**PROBLEM DESCRIPTION:** Provide again, from the entries below, every line from the one containing "Open more options menu on Karpathy's post" through the one containing "The height and", exactly as written, and no other line.

**DATASET CONTENT:**

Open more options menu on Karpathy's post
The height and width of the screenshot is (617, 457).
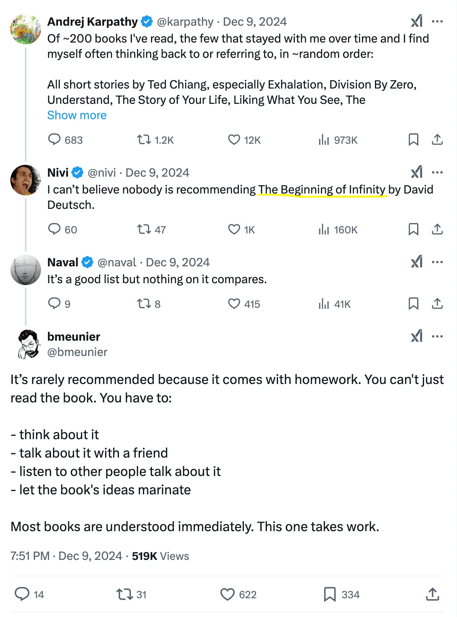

...

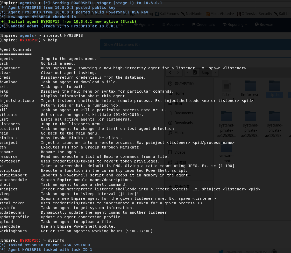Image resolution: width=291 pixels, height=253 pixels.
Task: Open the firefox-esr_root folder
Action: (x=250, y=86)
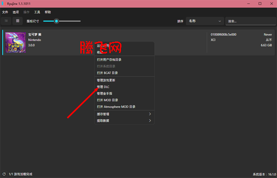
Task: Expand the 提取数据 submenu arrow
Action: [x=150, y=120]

--

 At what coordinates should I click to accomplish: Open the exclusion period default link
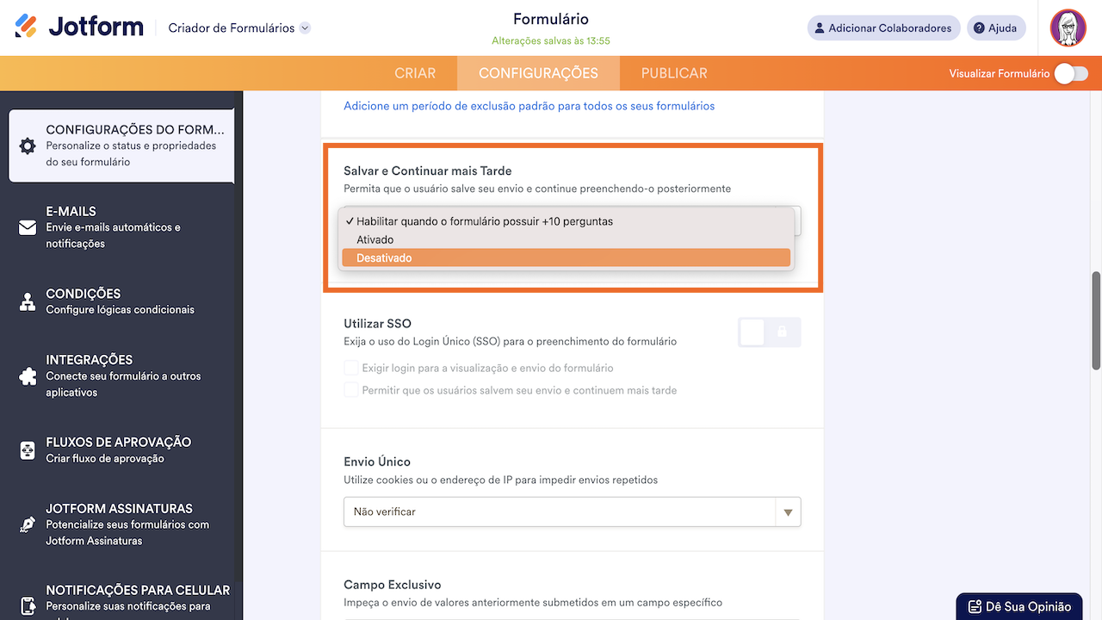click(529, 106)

**ANSWER TO THIS PROBLEM:**
Open more options menu on Karpathy's post
The height and width of the screenshot is (617, 457).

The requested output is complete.